Om te zien hoe anders het ooit was hoeven we geen vijf eeuwen terug, maar zijn vijf decennia voldoende. Kees Fens beschrijft in Het geluk van de brug hoe het er in dat opzicht in de jaren vijftig aan toeging. Je treft er de brave oppassende leerlingen aan die mochten doorleren. Braaf en oppassend waren de middenklasse kinderen in die jaren nog allemaal, een beperkt aantal van hen mocht doorleren. ‘Doorleren’ is in zekere zin een vergeten woord geworden, want er zijn reeds lang voor alle kinderen na de basisschool vervolgopleidingen. ‘Doorleren’ betekende ook een hogere school bezoeken dan je ouders. Het betekende inderdaad ook ‘hogerop komen in de maatschappij.’ Het ‘mogen’ doorleren laat zien dat doorleren als een gunst werd beschouwd. Het was uiteraard ook het ideaal van de ouders om hun kinderen door te laten leren (vgl. Fens, 2008).

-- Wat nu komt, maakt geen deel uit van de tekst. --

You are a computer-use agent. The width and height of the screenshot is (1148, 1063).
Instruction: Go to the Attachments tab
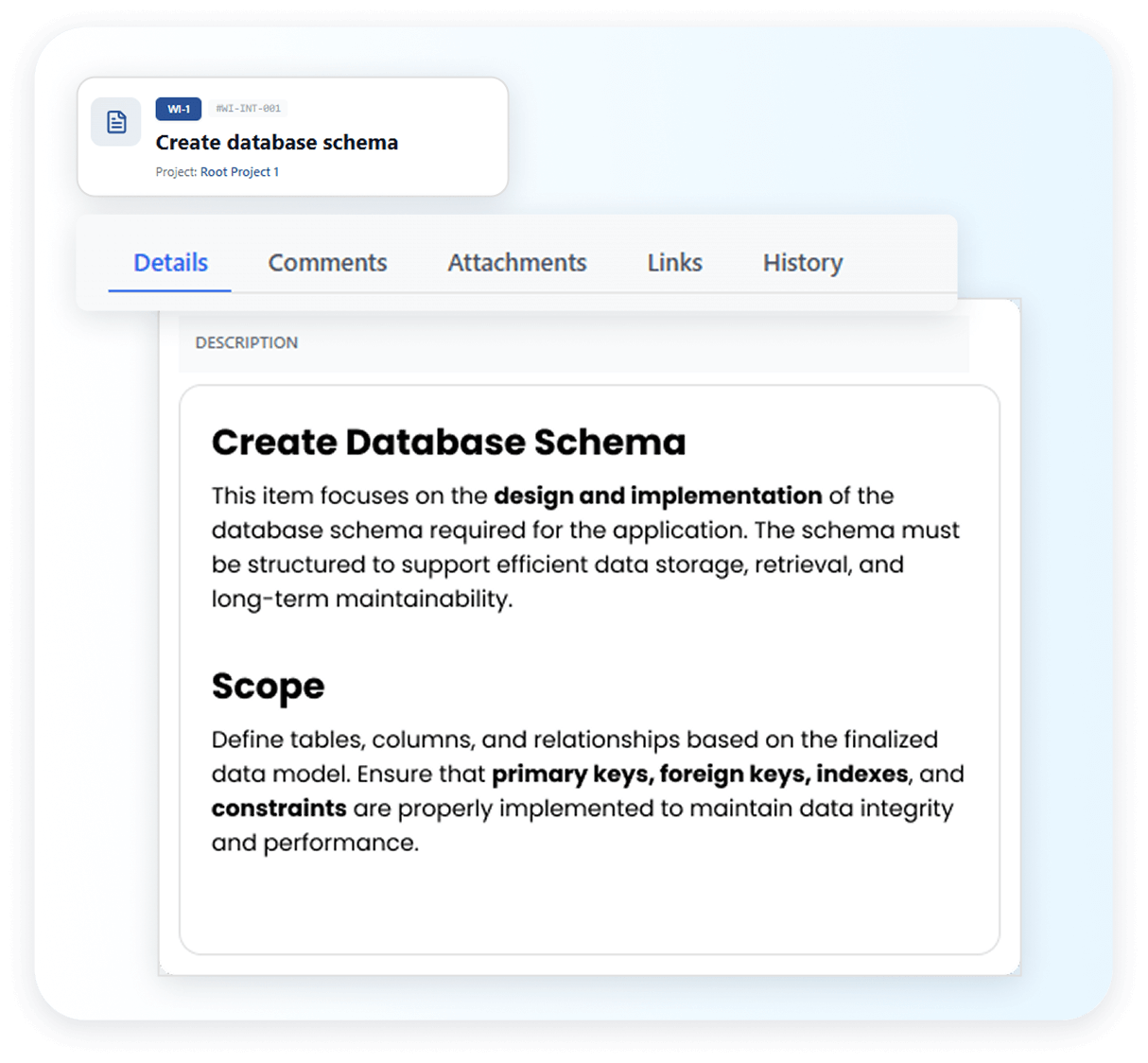[516, 263]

Dat het motivatieprobleem aan het einde van de vorige eeuw was uitgegroeid tot hét probleem van het onderwijs, is een van de grote inspiratiebronnen van een nieuwe beweging in het onderwijs geweest. Wat er ook onder het zogeheten ‘Nieuwe Leren’ moet worden verstaan, het probeerde het motivatieprobleem te lijf te gaan door het eenvoudigweg om te keren. De heilloze pogingen om de schijnbaar volkomen ongeïnteresseerde leerlingen zover te krijgen dat ze wél belangstelling voor hun schoolwerk zouden gaan opbrengen, konden maar beter worden gestaakt. De leerlingen mochten in de nieuwe aanpak zelf weten wat ze wilden leren en daarmee werd het motivatieprobleem radicaal opgeheven. De leerkracht verloor daarmee ook zijn oude titel en taak en moest in het nieuwe systeem omgeschoold worden tot coach.

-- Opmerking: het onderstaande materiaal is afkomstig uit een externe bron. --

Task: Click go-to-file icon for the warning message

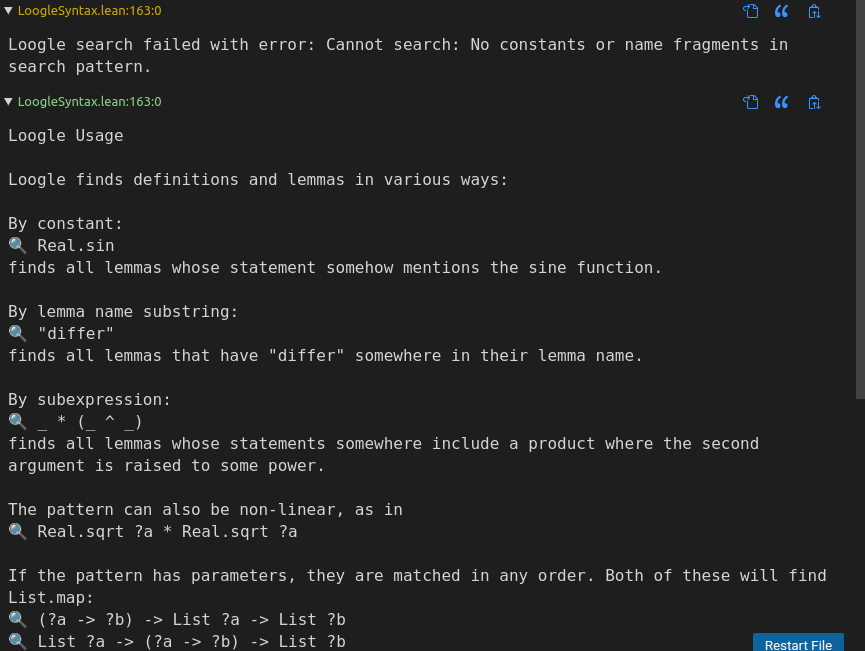Action: [x=750, y=11]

Over de invoering van het zogeheten studiehuis in het voortgezet onderwijs, dat op de principes van het Nieuwe Leren was gestoeld, is veel te doen geweest. De Commissie Parlementair Onderzoek Onderwijsvernieuwingen heeft het allemaal nog eens op een rij gezet. De invoering van het studiehuis was, in tegenstelling tot wat velen dachten, niet van boven af opgelegd, al werd dat door velen wel zo gevoeld. Door een groot aantal leerkrachten is het nieuwe systeem ook wel als welkome verandering begroet. Het oude systeem liep op zijn laatste benen. Leerlingen leken buiten de muren van de school meer te leren dan erbinnen.

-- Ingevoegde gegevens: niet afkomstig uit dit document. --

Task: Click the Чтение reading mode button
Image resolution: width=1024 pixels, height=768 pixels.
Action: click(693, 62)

Van pedagogische kwestie naar crisis in het onderwijs
De pedagogische kwestie is dus zo oud als het onderwijs zelf, maar wanneer moeten we eigenlijk van een crisis in het onderwijs spreken? Als op een of meer van de deelvragen van de pedagogische kwestie - bijvoorbeeld het motivatieprobleem - geen goed antwoord meer te vinden is? Als het peil van het Nederlandse onderwijs onder een internationaal aanvaarde standaard is gedaald? Als de door de overheid gewenste vernieuwingen niet langer door het onderwijsveld gedragen worden?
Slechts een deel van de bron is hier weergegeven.